§ What you have to do: Find each line in the data below that contains the word "icon", matching case exactly, and copy those lines out as they appear.

§ Records for processing:
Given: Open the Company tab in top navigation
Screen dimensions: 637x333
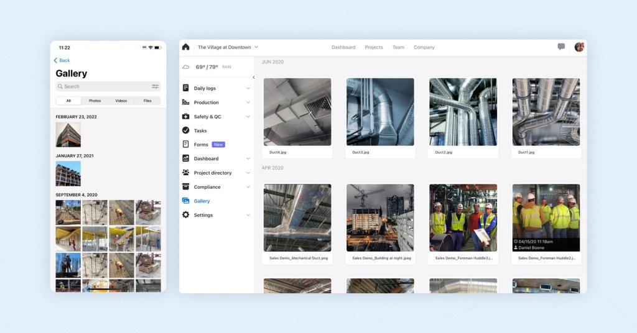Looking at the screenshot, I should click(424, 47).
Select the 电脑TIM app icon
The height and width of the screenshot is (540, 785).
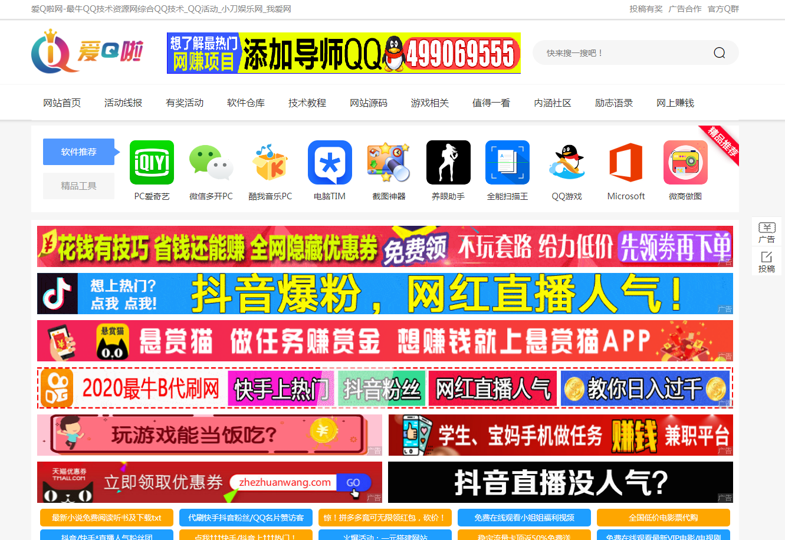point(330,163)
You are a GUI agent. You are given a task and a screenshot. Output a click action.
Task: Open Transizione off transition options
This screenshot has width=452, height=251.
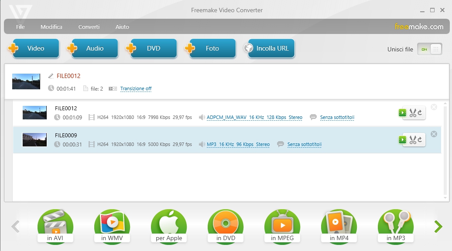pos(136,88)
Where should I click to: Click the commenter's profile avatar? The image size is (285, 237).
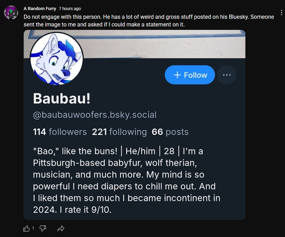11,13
==
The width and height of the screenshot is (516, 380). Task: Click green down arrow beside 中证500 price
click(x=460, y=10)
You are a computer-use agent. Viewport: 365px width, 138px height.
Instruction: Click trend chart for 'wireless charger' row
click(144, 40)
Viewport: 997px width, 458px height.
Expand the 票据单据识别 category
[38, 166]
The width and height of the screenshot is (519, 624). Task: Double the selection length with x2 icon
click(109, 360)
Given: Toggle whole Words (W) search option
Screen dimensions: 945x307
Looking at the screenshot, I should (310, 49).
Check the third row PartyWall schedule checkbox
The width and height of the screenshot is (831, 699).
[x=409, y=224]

§ Finished task:
Select the 电脑TIM app icon
The width and height of the screenshot is (519, 624). Task: Double the selection length with x2 icon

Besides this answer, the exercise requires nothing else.